— PASSAGE GIVEN —
+-------+
On Tue, 21 Feb 2023 09:51:07 +0800, Jason Wang <jasowang@redhat.com> wrote:
> On Mon, Feb 20, 2023 at 3:02 PM Xuan Zhuo <xuanzhuo@linux.alibaba.com> wrote:
> >
> > On Mon, 20 Feb 2023 13:38:24 +0800, Jason Wang <jasowang@redhat.com> wrote:
> > > On Tue, Feb 14, 2023 at 3:27 PM Xuan Zhuo <xuanzhuo@linux.alibaba.com> wrote:
> > > >
> > > > Added virtio_dma_map() to map DMA addresses for virtual memory in
> > > > advance. The purpose is to keep memory mapped across multiple add/get
> > > > buf operations.
> > >
> > > I wonder if instead of exporting helpers like this, it might be simple
> > > to just export dma_dev then the upper layer can use DMA API at will?
> >
> >
> > The reason for not doing this, Virtio is not just using DMA_DEV to mapp, but
> > also check whether DMA is used.
>
> We should let the DMA API decide by exporting a correct dma_dev. E.g
> when ACCESS_PLATFORM is not negotiated, advertising a DMA dev without
> dma_ops.


Do you mean we provide this API?

virtio_get_dma_dev()
+-------+
— GIVEN DATA —
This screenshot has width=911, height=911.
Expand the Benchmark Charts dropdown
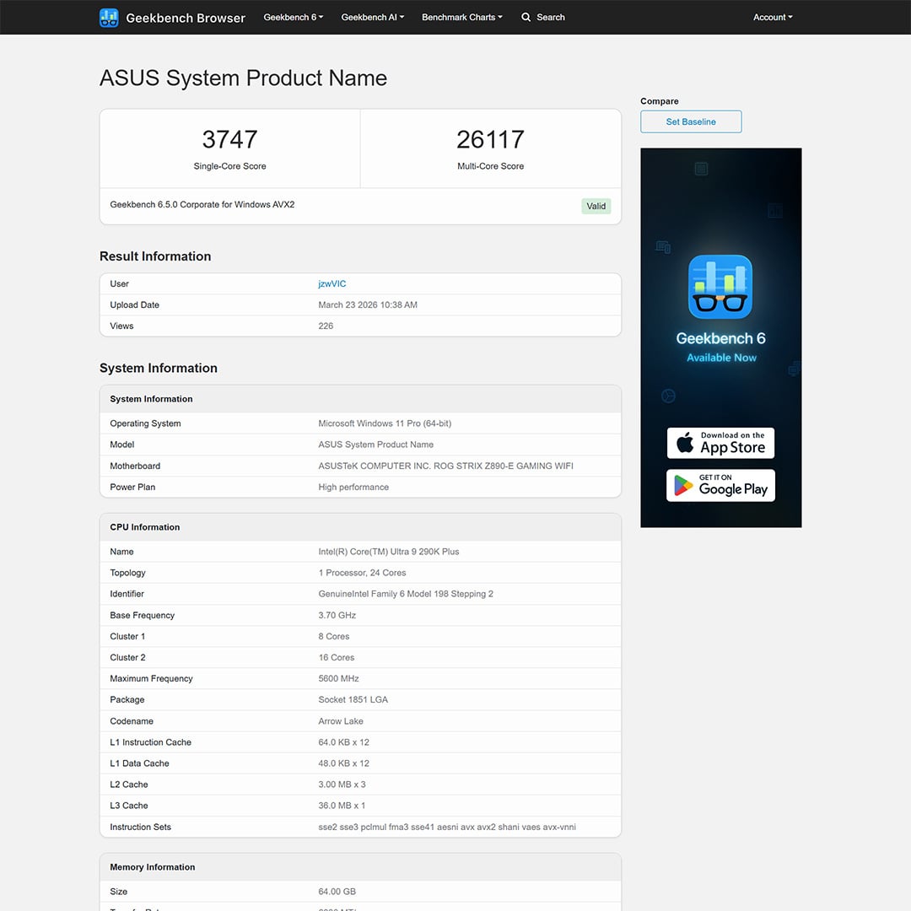click(x=461, y=17)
+-------+
— WHAT IS NEEDED —
Copy the email thread, beginning at the words "On Tue, 21 Feb" and stopping after "API at will?", but change "upper layer" to "caller".

— ANSWER FOR THE TASK —
On Tue, 21 Feb 2023 09:51:07 +0800, Jason Wang <jasowang@redhat.com> wrote:
> On Mon, Feb 20, 2023 at 3:02 PM Xuan Zhuo <xuanzhuo@linux.alibaba.com> wrote:
> >
> > On Mon, 20 Feb 2023 13:38:24 +0800, Jason Wang <jasowang@redhat.com> wrote:
> > > On Tue, Feb 14, 2023 at 3:27 PM Xuan Zhuo <xuanzhuo@linux.alibaba.com> wrote:
> > > >
> > > > Added virtio_dma_map() to map DMA addresses for virtual memory in
> > > > advance. The purpose is to keep memory mapped across multiple add/get
> > > > buf operations.
> > >
> > > I wonder if instead of exporting helpers like this, it might be simple
> > > to just export dma_dev then the caller can use DMA API at will?